Type the program directly into a window on the screen and save the resulting text as a separate file often called as source file.
Example: The text of a C program is stored with the extension .C.

55. Compiling Cannot execute the source code directly.
Source file must be translated into binary numbers understandable to the computer.
Compiler converts the source file (.c for C) into an object file with the extension .obj.

56. Linking
Many languages come with library routines which can be added to your program.
These routines are written by the manufacturer of the compiler to perform a variety of tasks. So these routines need to be added to your program.
So the linker will convert the file with the extension .obj to a file with the extension .exe (executable file).

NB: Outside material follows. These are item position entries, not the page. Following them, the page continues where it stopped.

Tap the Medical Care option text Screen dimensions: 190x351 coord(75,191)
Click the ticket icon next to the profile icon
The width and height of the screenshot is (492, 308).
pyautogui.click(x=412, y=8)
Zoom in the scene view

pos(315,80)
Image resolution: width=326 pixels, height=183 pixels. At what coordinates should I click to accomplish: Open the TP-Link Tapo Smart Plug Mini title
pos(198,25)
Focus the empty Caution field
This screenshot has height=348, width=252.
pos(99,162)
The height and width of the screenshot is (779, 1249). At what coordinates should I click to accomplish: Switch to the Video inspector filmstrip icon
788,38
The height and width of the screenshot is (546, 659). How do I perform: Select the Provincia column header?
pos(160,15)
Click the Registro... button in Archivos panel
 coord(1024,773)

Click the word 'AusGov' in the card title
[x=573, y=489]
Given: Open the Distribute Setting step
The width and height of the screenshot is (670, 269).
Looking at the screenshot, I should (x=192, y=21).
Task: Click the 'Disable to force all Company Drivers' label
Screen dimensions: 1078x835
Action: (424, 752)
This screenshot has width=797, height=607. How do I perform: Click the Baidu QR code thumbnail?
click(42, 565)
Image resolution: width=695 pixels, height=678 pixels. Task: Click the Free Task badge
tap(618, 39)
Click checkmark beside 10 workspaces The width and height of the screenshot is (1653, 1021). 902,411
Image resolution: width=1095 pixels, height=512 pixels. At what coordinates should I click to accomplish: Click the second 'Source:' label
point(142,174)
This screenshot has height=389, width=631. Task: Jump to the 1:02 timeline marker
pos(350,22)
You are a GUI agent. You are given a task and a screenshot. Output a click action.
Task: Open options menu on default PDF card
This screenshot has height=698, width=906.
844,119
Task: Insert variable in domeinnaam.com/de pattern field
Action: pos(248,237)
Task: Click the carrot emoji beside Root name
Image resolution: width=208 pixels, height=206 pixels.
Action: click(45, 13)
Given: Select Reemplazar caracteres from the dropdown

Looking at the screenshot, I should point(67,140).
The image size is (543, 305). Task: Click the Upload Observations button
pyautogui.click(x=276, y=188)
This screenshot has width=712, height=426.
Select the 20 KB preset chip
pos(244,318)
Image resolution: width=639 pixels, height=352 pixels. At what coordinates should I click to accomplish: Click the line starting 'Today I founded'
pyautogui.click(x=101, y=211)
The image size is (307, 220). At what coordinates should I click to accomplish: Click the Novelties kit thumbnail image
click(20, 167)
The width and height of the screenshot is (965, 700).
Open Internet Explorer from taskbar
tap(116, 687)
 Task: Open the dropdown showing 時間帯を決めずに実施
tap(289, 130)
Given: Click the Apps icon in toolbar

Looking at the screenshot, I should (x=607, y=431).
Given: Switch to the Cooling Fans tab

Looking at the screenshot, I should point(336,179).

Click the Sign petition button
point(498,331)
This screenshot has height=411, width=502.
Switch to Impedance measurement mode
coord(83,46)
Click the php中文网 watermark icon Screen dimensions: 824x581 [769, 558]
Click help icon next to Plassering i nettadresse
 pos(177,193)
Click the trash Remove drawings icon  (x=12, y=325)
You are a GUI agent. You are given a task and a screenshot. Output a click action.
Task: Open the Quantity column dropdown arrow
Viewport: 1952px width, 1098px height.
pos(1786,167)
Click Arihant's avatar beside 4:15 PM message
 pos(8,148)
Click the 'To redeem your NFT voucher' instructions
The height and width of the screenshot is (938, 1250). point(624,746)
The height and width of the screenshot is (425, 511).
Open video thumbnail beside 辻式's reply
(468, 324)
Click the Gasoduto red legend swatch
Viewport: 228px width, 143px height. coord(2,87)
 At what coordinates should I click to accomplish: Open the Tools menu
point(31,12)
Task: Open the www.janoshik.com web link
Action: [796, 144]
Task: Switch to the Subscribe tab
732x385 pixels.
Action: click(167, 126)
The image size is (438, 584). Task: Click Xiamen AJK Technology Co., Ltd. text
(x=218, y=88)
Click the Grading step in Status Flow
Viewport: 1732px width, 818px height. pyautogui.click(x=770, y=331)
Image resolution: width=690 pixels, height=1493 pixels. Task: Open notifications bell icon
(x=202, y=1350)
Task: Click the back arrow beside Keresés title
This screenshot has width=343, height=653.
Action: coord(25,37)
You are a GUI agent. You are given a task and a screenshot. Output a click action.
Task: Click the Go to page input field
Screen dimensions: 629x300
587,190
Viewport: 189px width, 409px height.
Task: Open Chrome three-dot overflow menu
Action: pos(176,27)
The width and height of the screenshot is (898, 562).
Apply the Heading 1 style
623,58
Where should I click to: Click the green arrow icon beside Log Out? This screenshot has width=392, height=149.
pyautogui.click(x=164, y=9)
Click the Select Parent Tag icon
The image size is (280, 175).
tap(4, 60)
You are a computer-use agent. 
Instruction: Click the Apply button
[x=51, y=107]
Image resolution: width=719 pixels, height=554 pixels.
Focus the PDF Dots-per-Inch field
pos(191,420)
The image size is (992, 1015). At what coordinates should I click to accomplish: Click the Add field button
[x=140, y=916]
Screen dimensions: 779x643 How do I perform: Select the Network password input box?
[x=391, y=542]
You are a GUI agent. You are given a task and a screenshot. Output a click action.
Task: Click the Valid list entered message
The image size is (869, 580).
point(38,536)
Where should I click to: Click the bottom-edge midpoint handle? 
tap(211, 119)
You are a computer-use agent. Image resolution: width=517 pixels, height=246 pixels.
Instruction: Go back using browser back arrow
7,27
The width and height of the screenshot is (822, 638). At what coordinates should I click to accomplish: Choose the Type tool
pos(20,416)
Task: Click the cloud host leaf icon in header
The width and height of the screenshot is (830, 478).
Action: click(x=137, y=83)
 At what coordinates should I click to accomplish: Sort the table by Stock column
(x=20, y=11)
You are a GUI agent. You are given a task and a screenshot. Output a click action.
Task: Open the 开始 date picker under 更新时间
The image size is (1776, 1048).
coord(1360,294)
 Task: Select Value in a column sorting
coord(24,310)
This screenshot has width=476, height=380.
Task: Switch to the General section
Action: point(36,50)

57. Executable File Editor produces .c sources files.
The C source file are taken by the complier, which will convert to a file with the extension .obj.
The object file will be taken by the linker, which will convert a file with extension .obj to a file with extension .exe.
Now you can run .exe files simply by typing their names.

58. Loader
Copying a program image from hard disk to the main memory in order to put the program in a ready-to-run state.
Testing
Testing means finding all possible bugs. The program should be tested against all possible inputs.

59. Debugging Documentation
Debugging is the process of analyzing and locating the bugs when software does not behave as expected.
Documentation
Write a brief and accurate comments at the beginning of each function.
It becomes easy for other people unfamiliar with the working of the program.